Last Updated on August 2, 2021
PLOT: In the late 1800s, Lizzy Macklin (Caitlin Gerard) becomes tormented by what she perceives to be a prairie demon. Is Lizzy simply losing her mind following years of isolation and recent tragedy?
REVIEW: Meritorious horror-westerns are always an appreciated rare-breed of subgenre, and with THE WIND (WATCH IT HERE) – a frostily stirring bite of severe psychological fright – the distinction is made all the more impressive by the fact it comes from first-time feature writer Teresa Sutherland (shorts THE ORPHAN, THE WINTER) and equally novice narrative director Emma Tami (docs FAIR CHASE, ELECTION DAY). An austere and deliberately paced slow-roast, sure to repel the ADD-riddled, THE WIND sways past a skimpily structured story and one-note plot in favor of setting a palpably ominous mood, one that blooms, rankles, compounds, and ultimately unnerves. Indeed, it’s precisely the inertia and inactivity of what does and doesn’t happen to the lead character – a fiercely commanding Caitlin Gerard – that mainly accounts for Lizzy’s psychotic postpartum uncoiling. With a virulently vexing score and sharply shot western iconography, THE WIND carries as far as the ambiguity of its core mystery will allow, the resolution of which I honestly would have liked to have seen gone a bit further. Alas, for a minor mood piece impeccably made, THE WIND moves a mighty malevolent aura!
An arresting opener sees the camera slowly pull back to reveal a young woman in a white dress exit a humble abode on the American frontier, holding a dead baby against a giant bloodstain on her belly. We slowly learn through flashbacks that, German émigré Lizzy Macklin, has suffered a miscarriage of her baby son. She tries to press on with her dutiful husband Isaac (Ashley Zukerman), living in total isolation on a duty prairie farm. We sense her uneasy, mirthless life isn’t easy, and the postpartum farrago of emotions – pain, anguish, exhaustion, shame, guilt, even jealously we’ll soon see – has begun to take an immense toll on her psyche. She’s weathered…by the weather. Literally and figuratively speaking, as Lizzy is increasingly tormented by ululating gusts of wind that swirl around her house when winter approaches. Animals seem to die near the house, only to reanimate as if nothing happened. Lizzy is convinced she’s being harassed by a demon, but Isaac won’t hear any of it. A somewhat nearby couple comes to visit, and Lizzy soon shows signs of envy over the woman, Emma Harper (Julia Goldani Telles), being nine months pregnant. Emma and her beau Gideon Harper (Dylan McTee) are new to the area and haven’t much recourse, so Isaac and Lizzy agree to help plow their field and plant their crops. But when they come to assist the following day, Emma is bewitched is some sort of fever-trance, manically repeating that something is out to get her. But are Lizzy and Emma really experiencing the same demonic threat?

* COLLECTED MATERIAL *
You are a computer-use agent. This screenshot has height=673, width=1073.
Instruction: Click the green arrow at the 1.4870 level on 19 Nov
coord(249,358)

* WHAT THE EXERCISE ASKS *
Quote the stretch from "Last Updated on" through "and recent tragedy?" in the review of The Wind above, word for word.

* SOLVED EXERCISE *
Last Updated on August 2, 2021
PLOT: In the late 1800s, Lizzy Macklin (Caitlin Gerard) becomes tormented by what she perceives to be a prairie demon. Is Lizzy simply losing her mind following years of isolation and recent tragedy?